» MATERIAL SHOWN:
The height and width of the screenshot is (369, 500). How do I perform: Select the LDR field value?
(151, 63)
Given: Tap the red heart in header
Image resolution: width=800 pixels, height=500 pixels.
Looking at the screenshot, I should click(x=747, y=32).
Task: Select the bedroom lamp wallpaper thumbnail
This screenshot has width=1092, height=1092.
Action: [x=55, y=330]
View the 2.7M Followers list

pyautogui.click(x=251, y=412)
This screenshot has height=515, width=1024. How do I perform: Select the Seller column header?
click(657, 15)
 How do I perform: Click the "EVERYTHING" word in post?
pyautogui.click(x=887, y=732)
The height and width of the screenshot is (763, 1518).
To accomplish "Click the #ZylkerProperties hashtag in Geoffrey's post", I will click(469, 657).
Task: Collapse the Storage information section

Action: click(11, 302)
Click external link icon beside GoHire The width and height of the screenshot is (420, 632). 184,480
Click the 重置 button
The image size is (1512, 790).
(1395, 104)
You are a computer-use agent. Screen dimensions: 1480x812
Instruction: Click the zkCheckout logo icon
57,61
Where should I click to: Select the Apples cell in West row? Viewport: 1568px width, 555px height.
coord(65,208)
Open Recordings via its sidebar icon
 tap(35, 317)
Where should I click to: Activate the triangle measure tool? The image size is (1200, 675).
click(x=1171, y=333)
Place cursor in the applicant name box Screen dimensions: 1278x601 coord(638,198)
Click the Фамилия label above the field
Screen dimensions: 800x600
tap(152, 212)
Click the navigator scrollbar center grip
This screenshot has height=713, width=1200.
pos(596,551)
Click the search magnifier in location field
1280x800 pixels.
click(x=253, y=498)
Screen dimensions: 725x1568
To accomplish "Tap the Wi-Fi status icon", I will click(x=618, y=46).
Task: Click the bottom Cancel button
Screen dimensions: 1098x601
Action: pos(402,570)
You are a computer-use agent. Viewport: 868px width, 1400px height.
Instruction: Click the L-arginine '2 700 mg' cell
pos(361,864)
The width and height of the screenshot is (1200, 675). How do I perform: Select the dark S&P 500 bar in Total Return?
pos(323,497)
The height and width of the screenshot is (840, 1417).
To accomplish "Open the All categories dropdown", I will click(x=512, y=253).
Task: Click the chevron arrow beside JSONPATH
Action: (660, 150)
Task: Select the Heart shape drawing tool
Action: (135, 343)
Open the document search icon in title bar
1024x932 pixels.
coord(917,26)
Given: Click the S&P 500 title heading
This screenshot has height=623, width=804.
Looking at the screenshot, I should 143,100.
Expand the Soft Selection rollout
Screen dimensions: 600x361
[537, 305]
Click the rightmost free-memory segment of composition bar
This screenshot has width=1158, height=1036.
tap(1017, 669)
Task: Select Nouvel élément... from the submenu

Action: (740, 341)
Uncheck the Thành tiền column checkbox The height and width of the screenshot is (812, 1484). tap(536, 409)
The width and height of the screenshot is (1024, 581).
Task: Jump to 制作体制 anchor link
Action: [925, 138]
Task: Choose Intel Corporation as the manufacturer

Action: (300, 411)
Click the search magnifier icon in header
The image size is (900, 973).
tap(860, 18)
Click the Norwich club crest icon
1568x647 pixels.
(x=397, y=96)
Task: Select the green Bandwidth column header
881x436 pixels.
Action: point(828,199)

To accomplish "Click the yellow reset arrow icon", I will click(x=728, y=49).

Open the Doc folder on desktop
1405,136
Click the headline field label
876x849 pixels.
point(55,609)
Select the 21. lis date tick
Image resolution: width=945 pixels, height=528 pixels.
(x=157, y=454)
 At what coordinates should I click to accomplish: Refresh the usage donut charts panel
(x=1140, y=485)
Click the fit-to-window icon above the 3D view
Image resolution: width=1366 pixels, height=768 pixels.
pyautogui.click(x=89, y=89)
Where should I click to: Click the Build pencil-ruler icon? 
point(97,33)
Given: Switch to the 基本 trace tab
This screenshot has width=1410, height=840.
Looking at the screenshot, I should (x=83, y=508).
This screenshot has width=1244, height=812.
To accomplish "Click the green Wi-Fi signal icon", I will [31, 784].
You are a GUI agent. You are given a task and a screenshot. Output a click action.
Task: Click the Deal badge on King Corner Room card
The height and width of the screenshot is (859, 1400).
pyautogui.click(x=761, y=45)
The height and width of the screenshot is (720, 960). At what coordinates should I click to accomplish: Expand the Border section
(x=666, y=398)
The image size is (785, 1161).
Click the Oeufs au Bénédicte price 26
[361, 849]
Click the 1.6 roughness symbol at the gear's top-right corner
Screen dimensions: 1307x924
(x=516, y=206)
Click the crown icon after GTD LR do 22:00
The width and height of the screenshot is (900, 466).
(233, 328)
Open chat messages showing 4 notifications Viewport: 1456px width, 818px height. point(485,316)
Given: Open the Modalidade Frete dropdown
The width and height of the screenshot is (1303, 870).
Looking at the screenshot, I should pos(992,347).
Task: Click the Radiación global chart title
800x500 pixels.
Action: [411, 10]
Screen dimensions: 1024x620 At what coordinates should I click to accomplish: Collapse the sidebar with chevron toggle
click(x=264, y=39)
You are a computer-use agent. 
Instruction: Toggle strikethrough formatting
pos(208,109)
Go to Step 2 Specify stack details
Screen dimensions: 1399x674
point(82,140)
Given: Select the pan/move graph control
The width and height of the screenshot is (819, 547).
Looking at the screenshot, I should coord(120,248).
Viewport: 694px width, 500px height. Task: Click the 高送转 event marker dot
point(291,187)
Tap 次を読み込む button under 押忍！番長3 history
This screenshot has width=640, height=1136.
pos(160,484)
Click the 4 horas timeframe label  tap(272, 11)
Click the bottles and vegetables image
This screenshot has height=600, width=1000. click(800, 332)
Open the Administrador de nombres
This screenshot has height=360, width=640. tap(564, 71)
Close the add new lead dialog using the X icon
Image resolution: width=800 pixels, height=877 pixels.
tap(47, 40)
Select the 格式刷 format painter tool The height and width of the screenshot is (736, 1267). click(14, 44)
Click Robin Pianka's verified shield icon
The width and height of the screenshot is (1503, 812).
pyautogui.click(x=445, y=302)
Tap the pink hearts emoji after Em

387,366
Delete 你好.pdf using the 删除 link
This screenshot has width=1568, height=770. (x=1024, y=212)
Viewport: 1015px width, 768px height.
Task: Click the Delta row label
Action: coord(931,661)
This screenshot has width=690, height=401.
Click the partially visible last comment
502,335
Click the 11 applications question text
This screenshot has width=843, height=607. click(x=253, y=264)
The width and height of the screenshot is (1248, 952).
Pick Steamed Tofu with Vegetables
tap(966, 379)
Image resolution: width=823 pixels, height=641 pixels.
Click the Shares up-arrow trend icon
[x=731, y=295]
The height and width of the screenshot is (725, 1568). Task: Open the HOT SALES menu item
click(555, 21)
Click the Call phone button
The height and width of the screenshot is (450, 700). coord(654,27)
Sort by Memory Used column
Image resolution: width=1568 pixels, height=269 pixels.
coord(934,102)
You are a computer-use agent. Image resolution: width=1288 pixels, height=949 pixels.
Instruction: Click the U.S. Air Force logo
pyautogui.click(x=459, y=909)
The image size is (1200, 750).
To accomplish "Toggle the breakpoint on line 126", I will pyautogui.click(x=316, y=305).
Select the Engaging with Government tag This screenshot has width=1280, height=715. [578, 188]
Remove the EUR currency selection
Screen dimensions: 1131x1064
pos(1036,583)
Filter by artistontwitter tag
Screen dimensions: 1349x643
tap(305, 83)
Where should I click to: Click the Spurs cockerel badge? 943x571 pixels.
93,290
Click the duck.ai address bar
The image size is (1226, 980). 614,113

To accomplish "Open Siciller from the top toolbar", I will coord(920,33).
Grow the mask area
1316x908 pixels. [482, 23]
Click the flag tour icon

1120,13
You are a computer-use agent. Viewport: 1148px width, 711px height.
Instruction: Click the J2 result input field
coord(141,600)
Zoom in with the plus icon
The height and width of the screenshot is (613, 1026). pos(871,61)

» WHAT IS ASKED: Count how many lines in the records above contain the string "coordinates", with uppercase and lowercase letters treated as different, and give only the number.

» FINAL RESULT: 3